I have a pretty much ordinary 20GB IDE hard drive (Seagate Baracuda IV), partitioned into boot (ext3), swap, / (ext3) and /home (ext3). It seems that I've given too much space to /home (hda4), and too little to / (hda3). I want to transfer 2-3 GB... is there any reliable, relatively easy way to do this without data loss?

(I consider the Gentoo installation to be "relatively easy", don't go all-out looking for a pretty Qt GUI app that does this)

----------

## MathFreak

You may want to check out parted.  The homepage is http://www.gnu.org/software/parted and it's in portage.  Unfortunately, ext2/3 partitions have to start on the same place, so I don't know if this will work.

There's also Partition Magic which comes with bootdisks and can resize ext3 partitions.  That's not free however.  Also, the same restrictions as parted may apply (I'm not sure).

If you're in an emergency, try clearing out some files from /usr/portage/distfiles to give yourself some breathing room.

----------

## yngwin

First of all: make a backup of important data!

Parted is the way to go I think. If you go the way of a commercial program, don't even think about PM, get Acronis Partition Expert instead: it's much more reliable, and less expensive as well!

----------

## tactless

Since /home is the last partition on the drive, I guess I can tar up everything important and store it elsewhere, and then recreate it. Absolutely no way to move ext3 partitions?

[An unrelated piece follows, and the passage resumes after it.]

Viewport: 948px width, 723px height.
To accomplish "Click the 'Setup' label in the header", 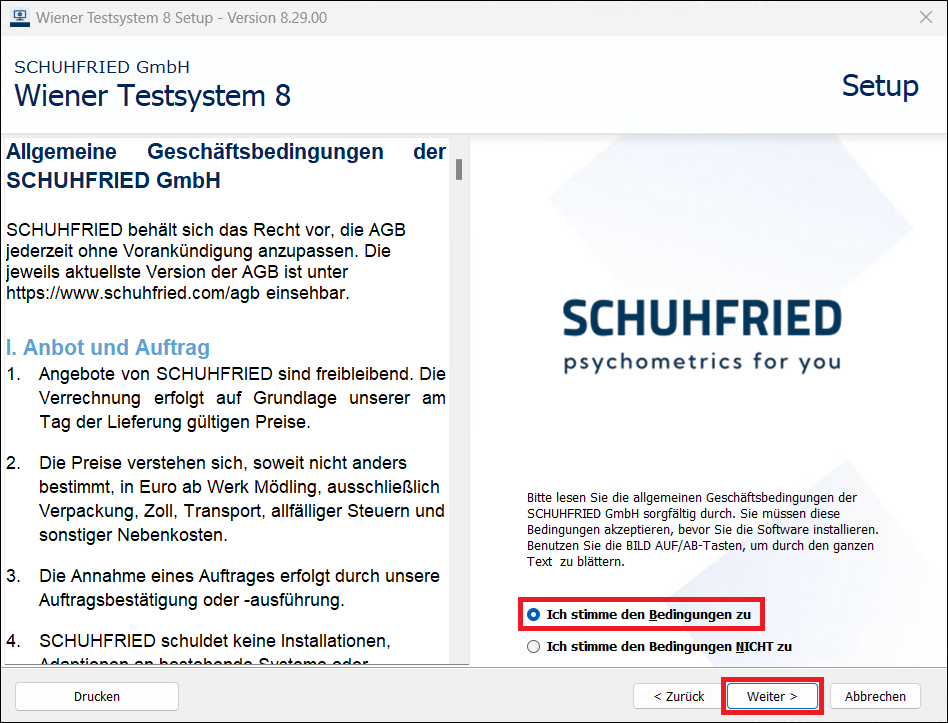I will pyautogui.click(x=880, y=87).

Also: Is parted reliable and relatively easy?

----------

## PowerFactor

IMO parted is reliable, and not hard to use. Definately RTM first though.  Depending on how much stuff is in /home you might be able to shrink it enough to move it around.   IIRC you can move an ext3 partition with parted as long as the destinition doesn't overlap the source. IOW you cant just slide a 7gig partition over 2 gigs, you have to move it at least 7gig in either direction.

----------

## crimson

Are there any Linux programs besides parted that can resize ext3 partitions?  Unfortunately parted can't move the beginning of ext2/3 partitions so, I can't make my root filesystem any bigger since it's at the very end of the hard drive.  I do have partition magic, and regardless of what people say it is an excellent program and I"ve never had trouble with it, but I like to do things the Linux way even if it is a little harder and dangerous sometimes.

----------

## PowerFactor

 *crimson wrote:*   

> Are there any Linux programs besides parted that can resize ext3 partitions?  Unfortunately parted can't move the beginning of ext2/3 partitions so, I can't make my root filesystem any bigger since it's at the very end of the hard drive. 

 Well, the only way I know of is with fdisk + dd + resize2fs.  But I've never tried that combination to move the beginning of the partition so I don't know if that would work.  In theory I think it could. Anybody done that?

As far as other all in one partition resizers I think parted is pretty much it for linux.  I could very well be wrong about that though.

----------

## Calbar

take a look at qtparted !!! it's a qt-based app that use both ntfsprogs and parted --> resizing of NTFS.

qtparted.sourceforge.net

----------